### What you are asked to do
Leave every picture out and give back the lines below from the first through the line that holds "You are a computer-use agent. Image", exactly as written.
Segment Start: Input material
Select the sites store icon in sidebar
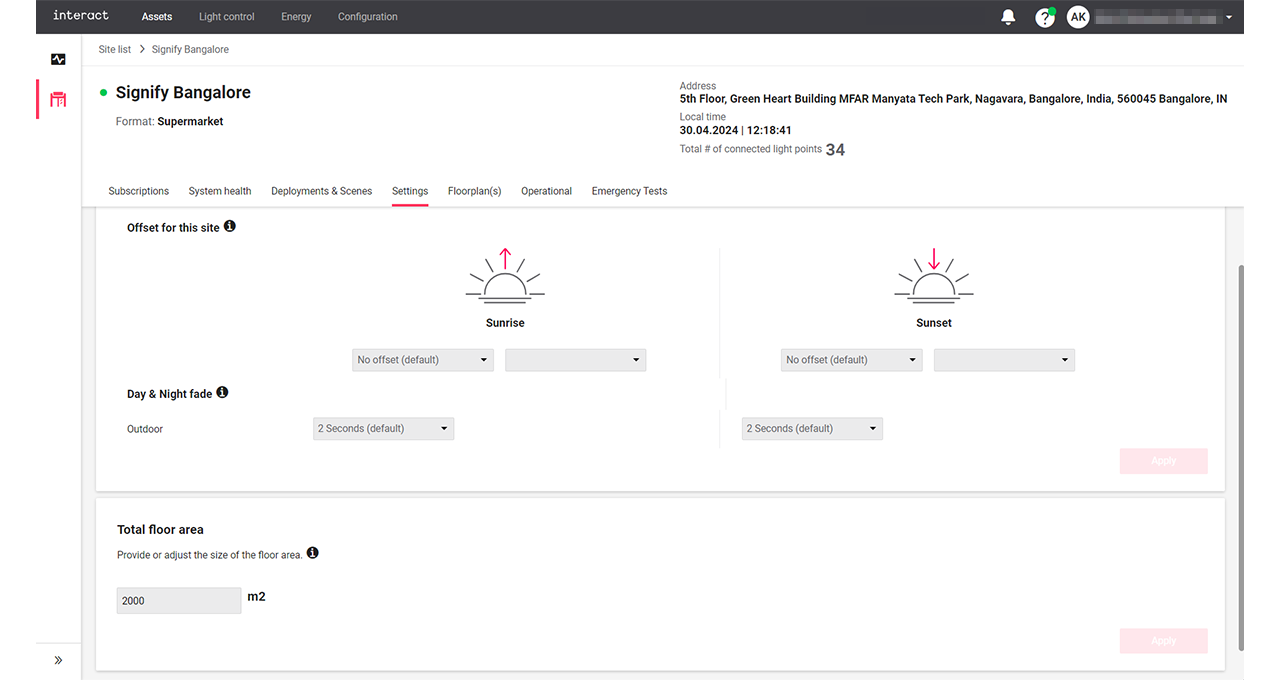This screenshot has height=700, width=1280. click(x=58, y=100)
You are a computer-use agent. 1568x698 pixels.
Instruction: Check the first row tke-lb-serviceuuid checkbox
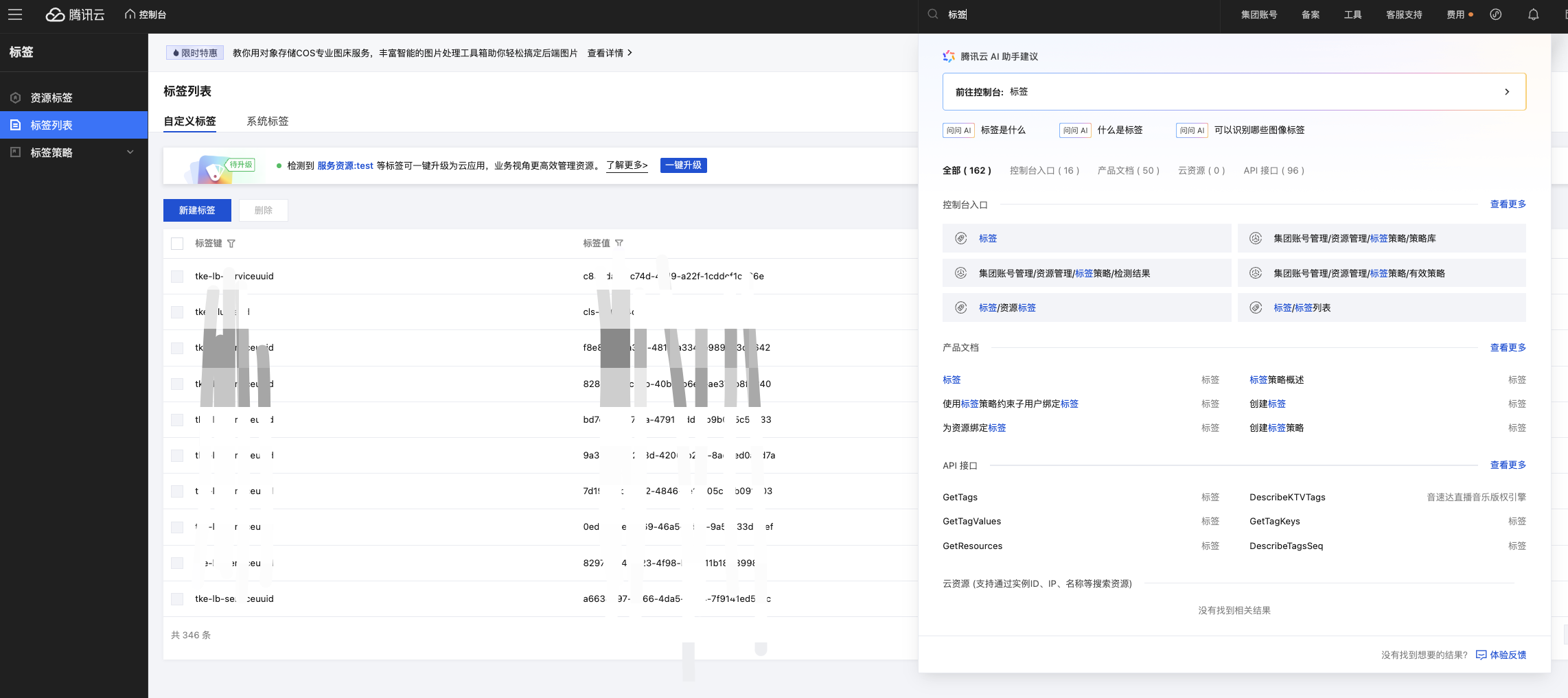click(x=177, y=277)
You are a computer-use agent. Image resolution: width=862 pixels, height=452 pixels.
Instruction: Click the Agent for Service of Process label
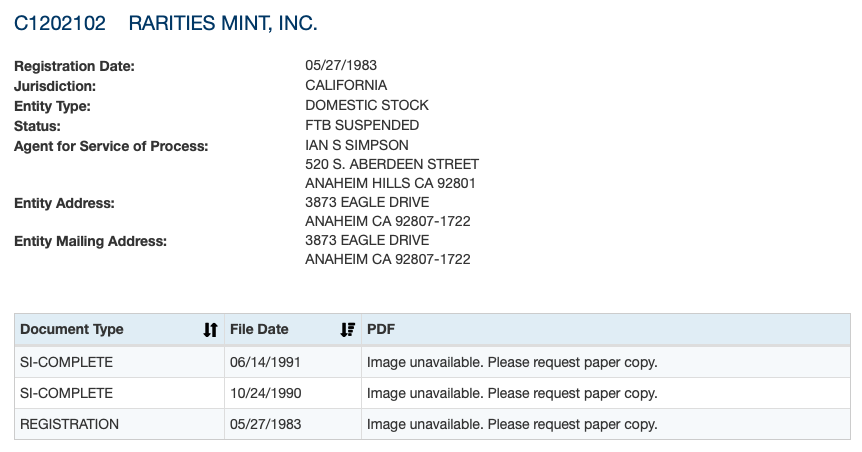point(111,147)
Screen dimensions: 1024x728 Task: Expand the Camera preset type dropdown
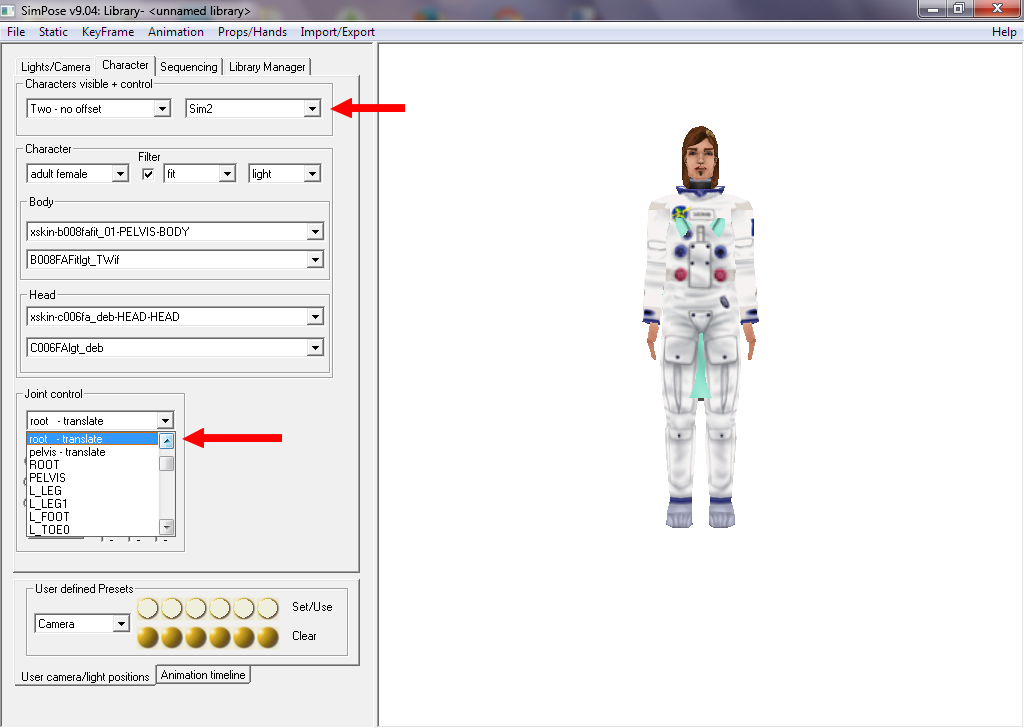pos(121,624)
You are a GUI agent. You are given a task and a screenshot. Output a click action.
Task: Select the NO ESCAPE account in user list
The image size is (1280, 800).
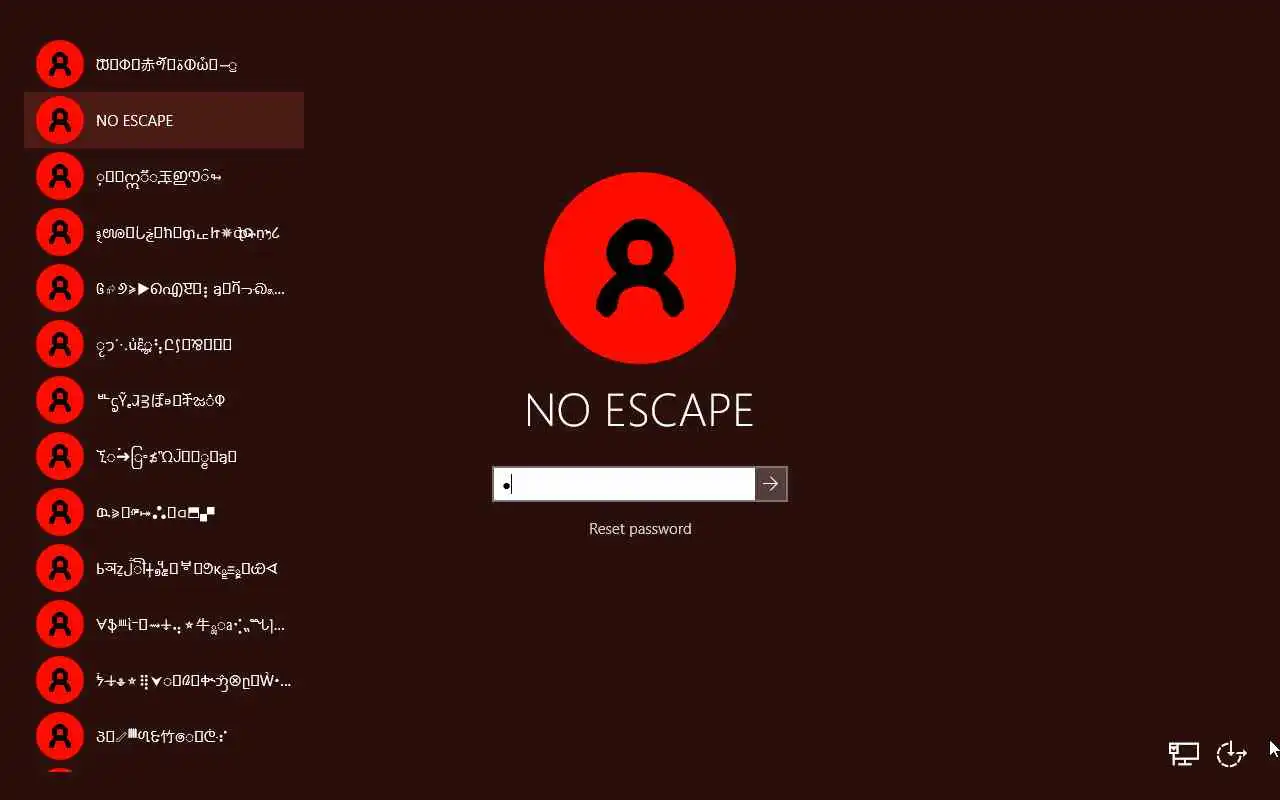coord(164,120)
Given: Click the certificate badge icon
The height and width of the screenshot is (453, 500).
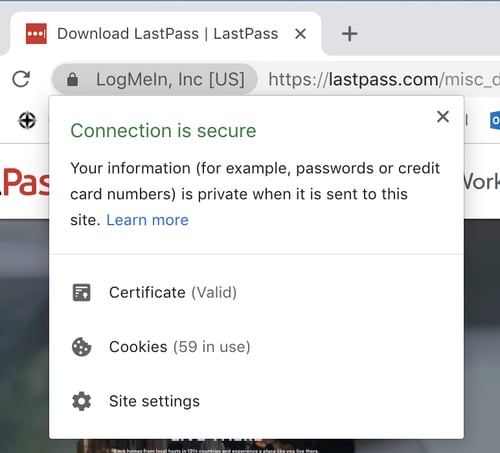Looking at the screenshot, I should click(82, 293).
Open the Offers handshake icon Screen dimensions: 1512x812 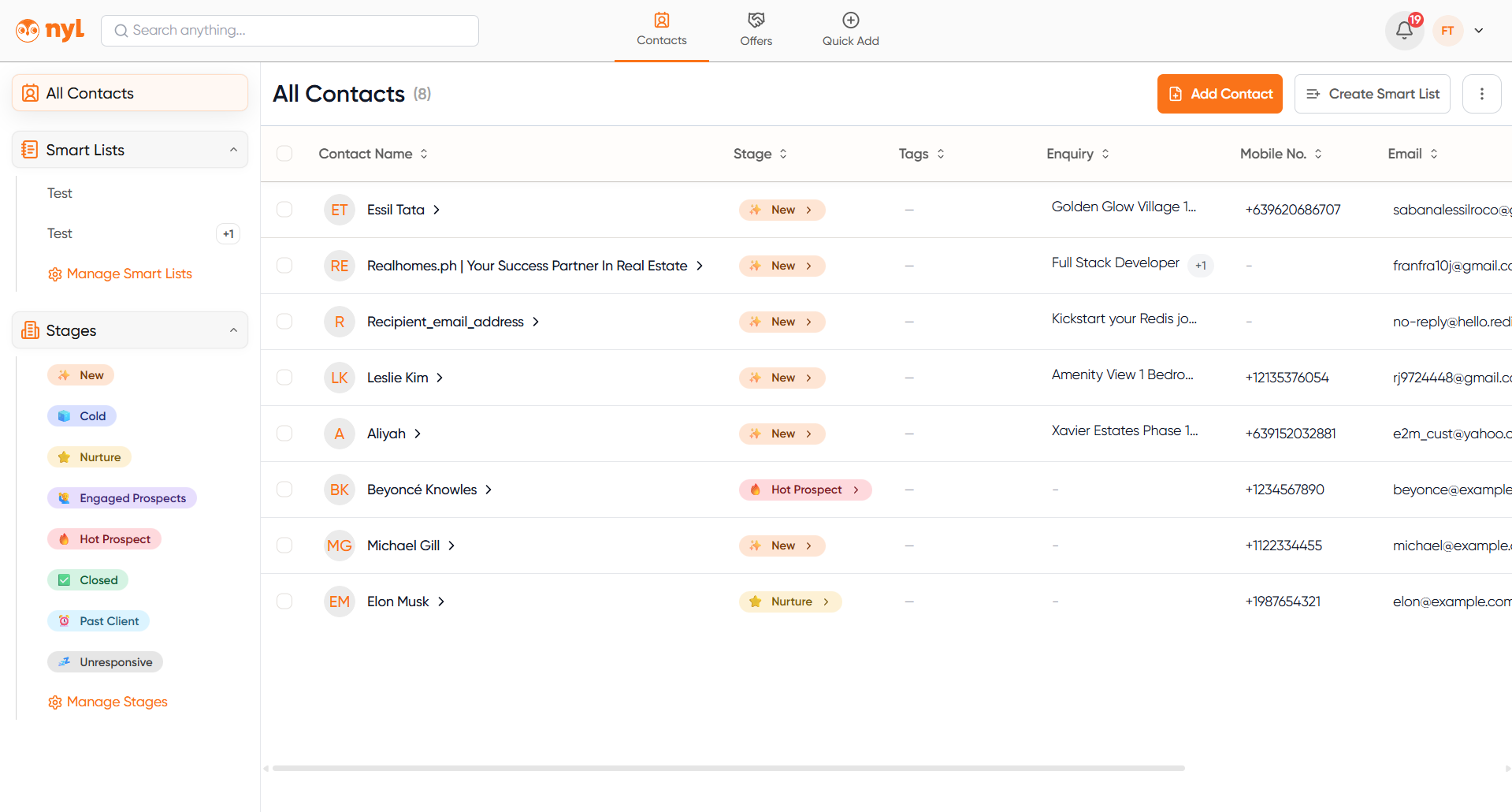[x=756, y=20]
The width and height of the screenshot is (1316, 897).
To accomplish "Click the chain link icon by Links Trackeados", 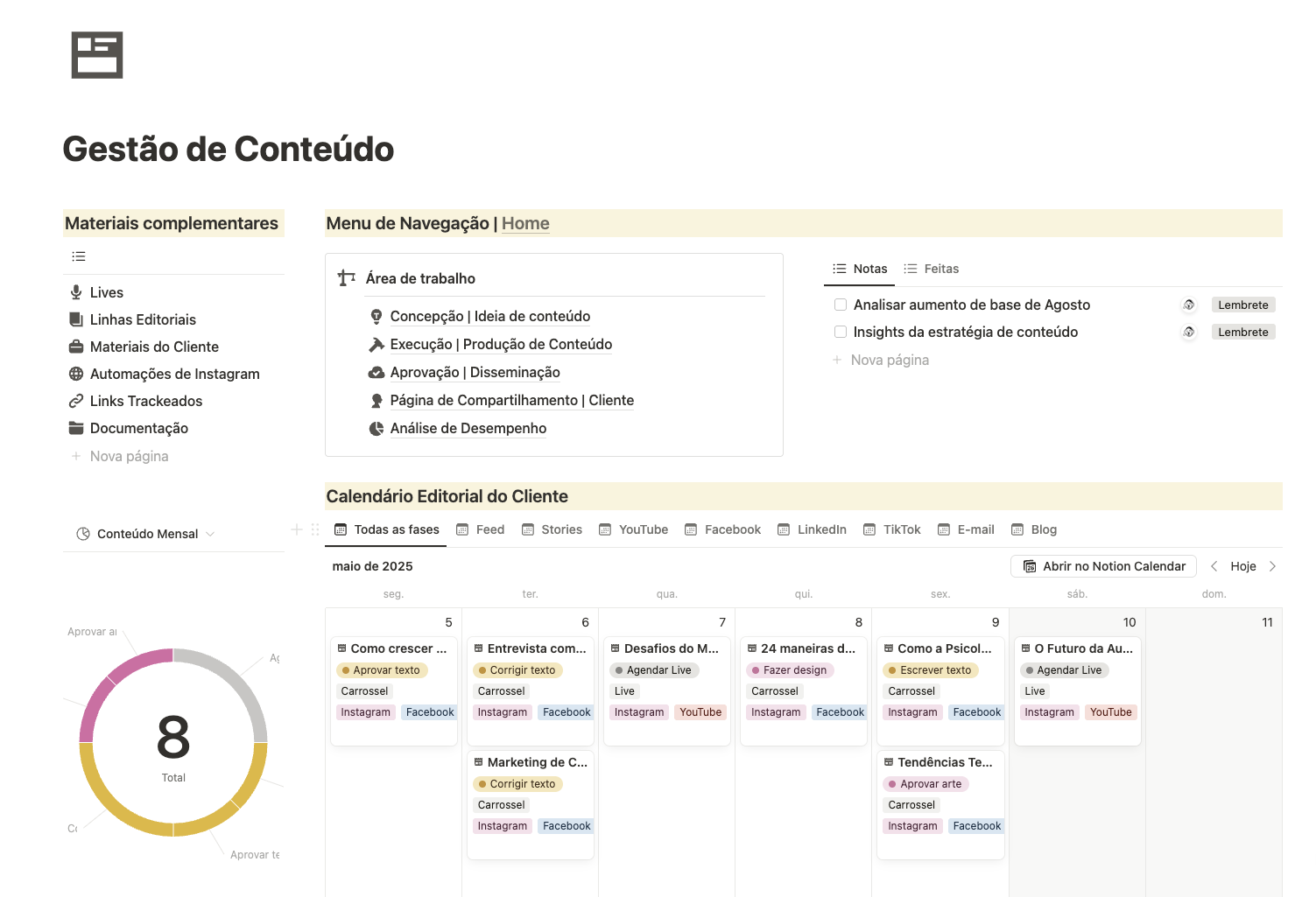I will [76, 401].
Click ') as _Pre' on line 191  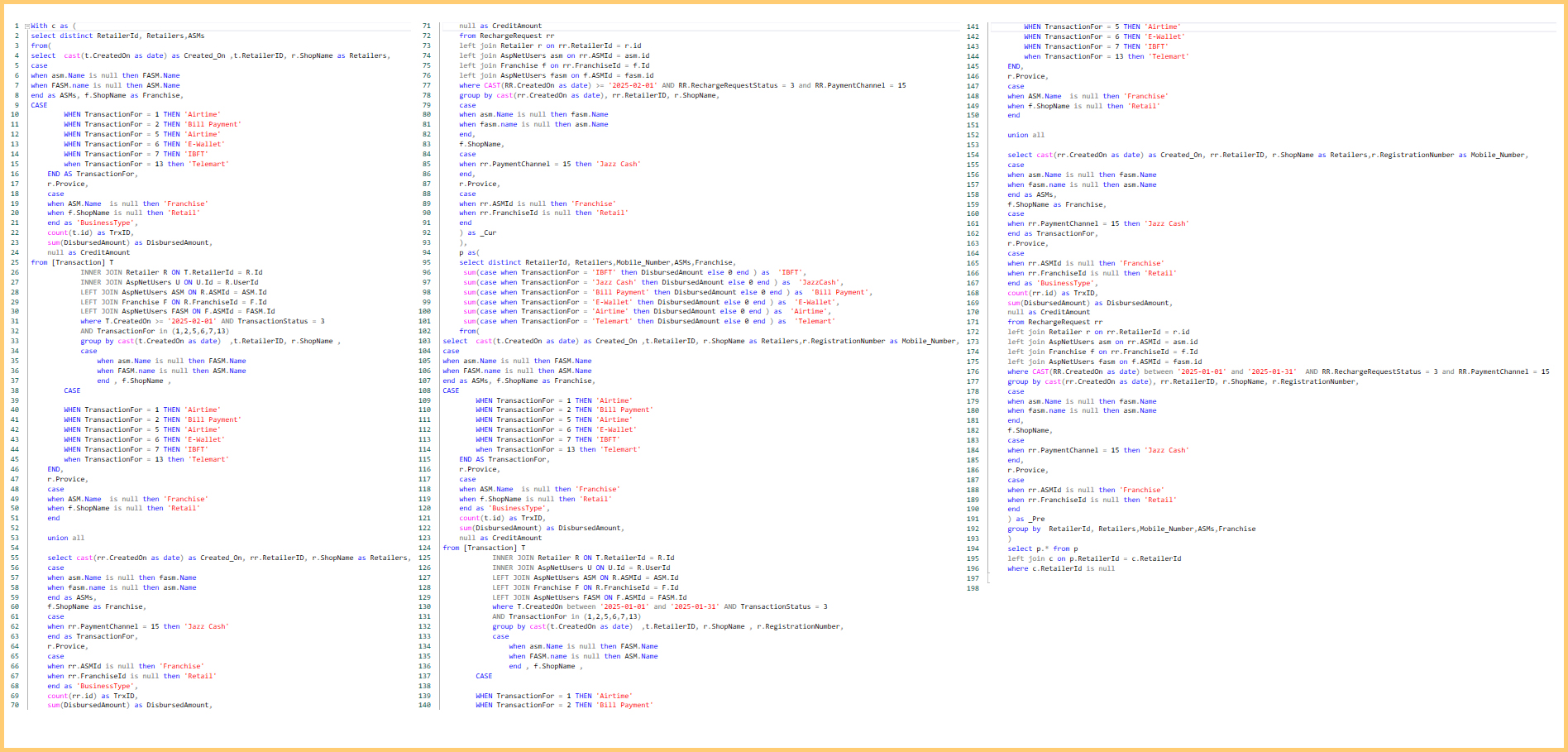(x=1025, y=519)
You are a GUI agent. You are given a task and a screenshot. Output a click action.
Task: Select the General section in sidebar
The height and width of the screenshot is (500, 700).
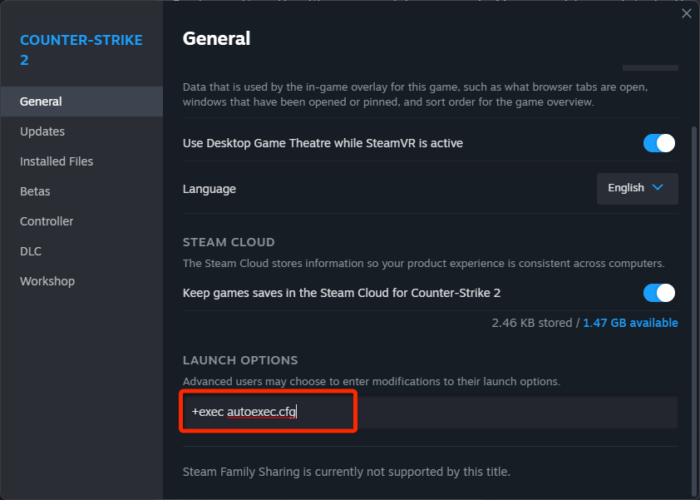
Segment End: Input material
### Task solution
Select the sites store icon in sidebar
This screenshot has height=700, width=1280. click(x=58, y=100)
You are a computer-use agent. 1568x698 pixels.
Instruction: Check the first row tke-lb-serviceuuid checkbox
click(x=177, y=277)
You are a computer-use agent. Image resolution: width=862 pixels, height=452 pixels.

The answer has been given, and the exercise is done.